Just found out that my girlfriend had been sleeping with a dude from her friends group for the last 8 months. She wanted to fuck him and she did, I get it. She could have told me one word that she wanted to do it so that I could go on my own way. But she didn't. She had been hiding this fact from me and behaved with me as if nothing was wrong.
I didn't ask her why did she sleep with him, rather why did she hide it from me. She says she loves me and it was just a fling. I'm not feeling bad for her whoring around, but the fact that she made me a dumbass all these 8 months is devastating to me.
I found about this while we were on a trip.

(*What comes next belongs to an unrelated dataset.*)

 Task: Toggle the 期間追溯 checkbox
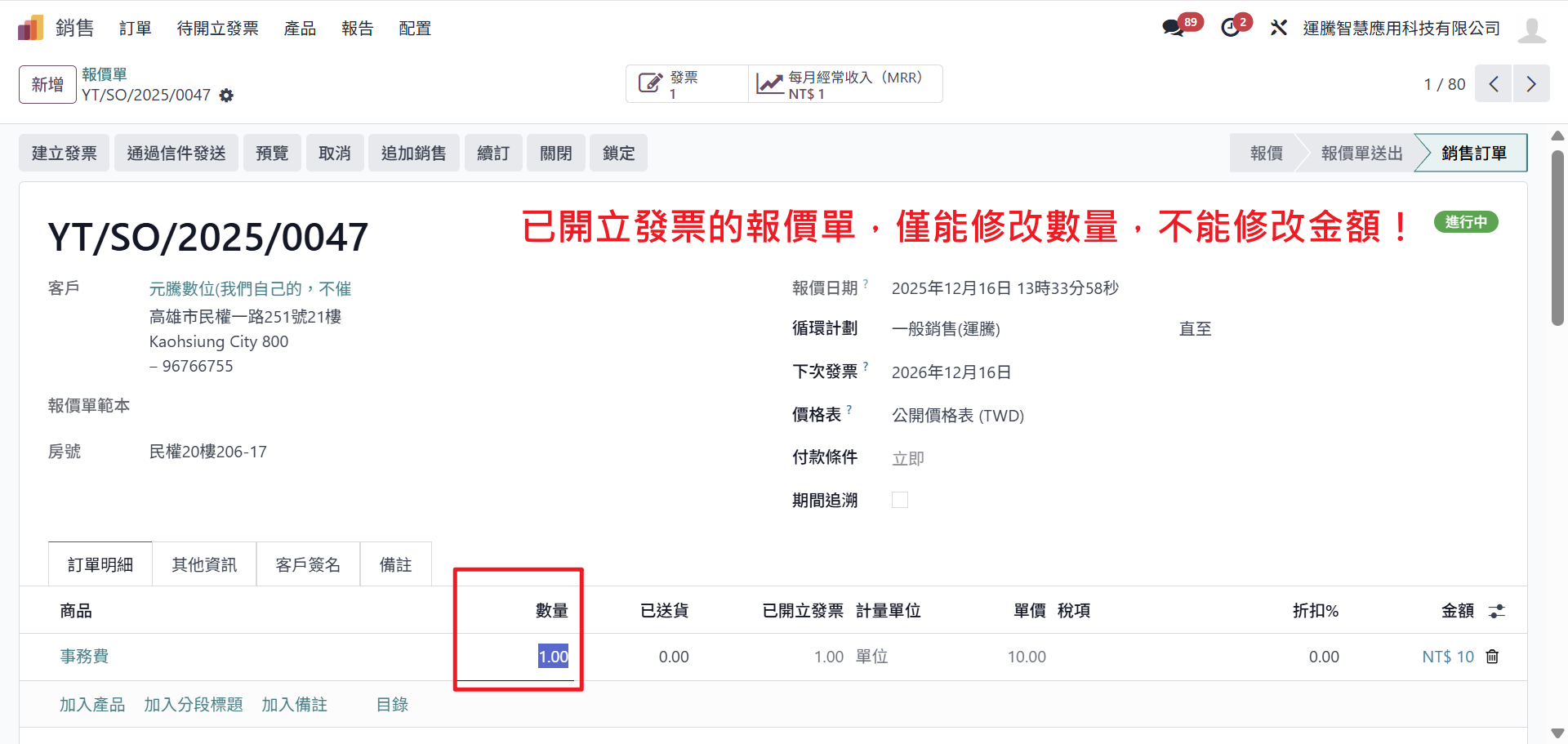pos(900,500)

I've calmly told her that what she did was disrespectful and I don't want to be indulged in a relationship with a whore. She cried, pleaded, yada yada. I bailed on her while she was asleep.

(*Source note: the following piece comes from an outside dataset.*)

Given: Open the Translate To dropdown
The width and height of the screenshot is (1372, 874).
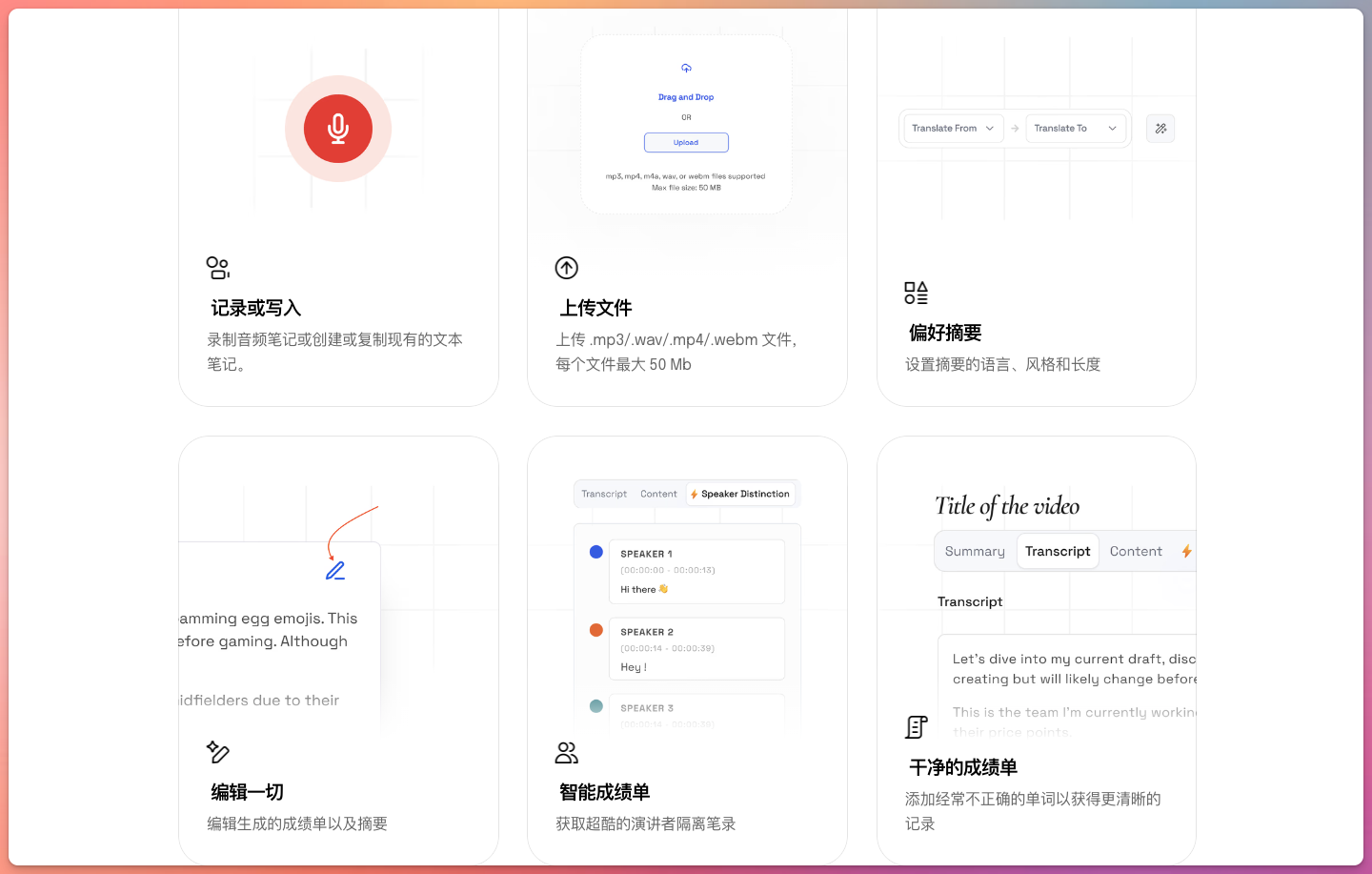Looking at the screenshot, I should [1076, 128].
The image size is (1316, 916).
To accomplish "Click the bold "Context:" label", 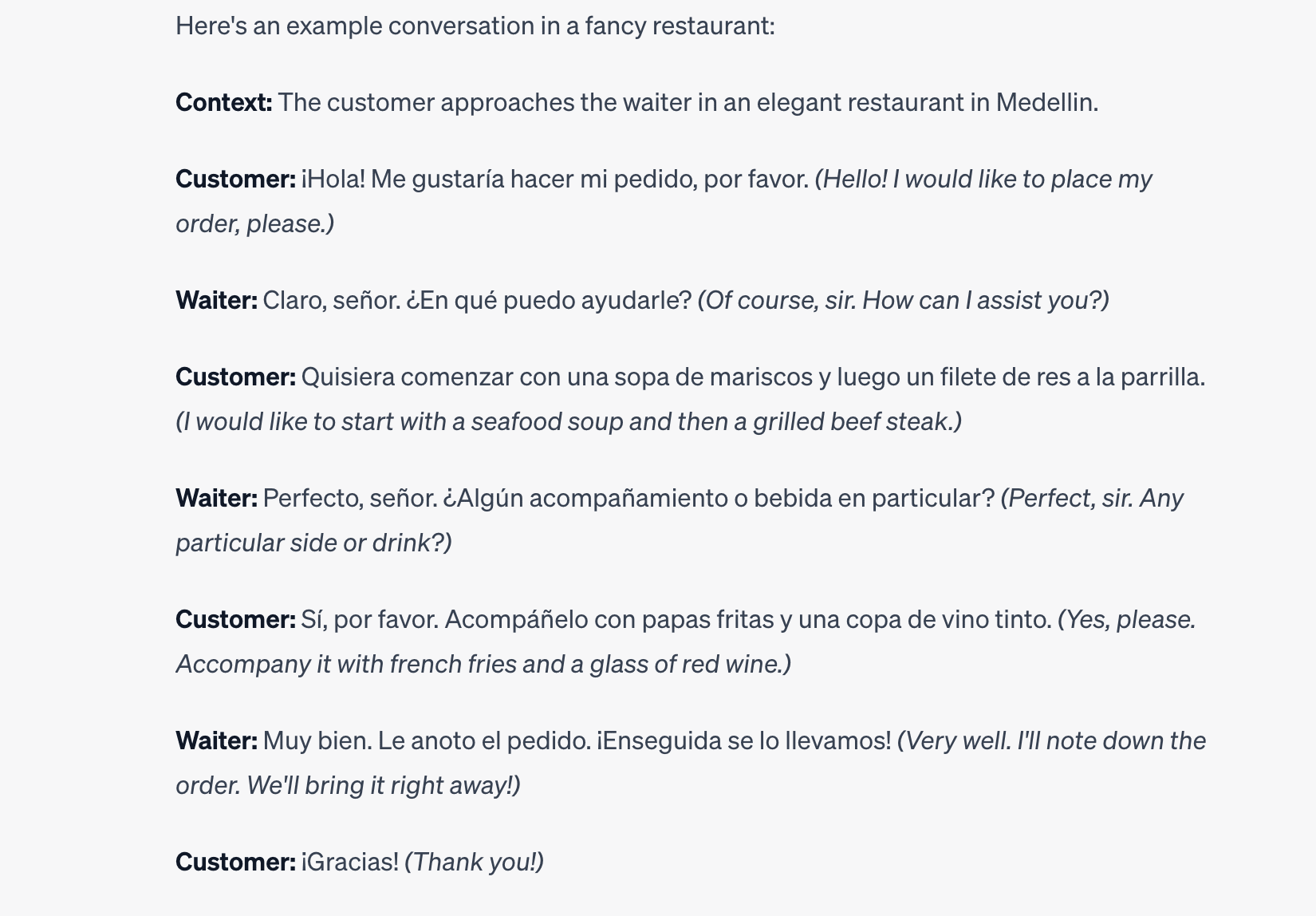I will tap(223, 103).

Although I didn't show my anger to her, I'm absolutely fuming inside because of the fact that she made me look like a dumbass. Why the fuck do women do this? She could just have told me that she wanted to sleep around, and I wouldn't have stopped her. But this hiding stuff has crushed my ego.
How could women be so evil? What does she get by making me look like a fool? Is this what I get for always letting her do whatever she wants, never suspecting her and not being a controlling freak?
When I think back of the moments we had all these 8 months, everything looks fake. How could women put up such a facade and be all lovey-dovey while whoring around behind the men?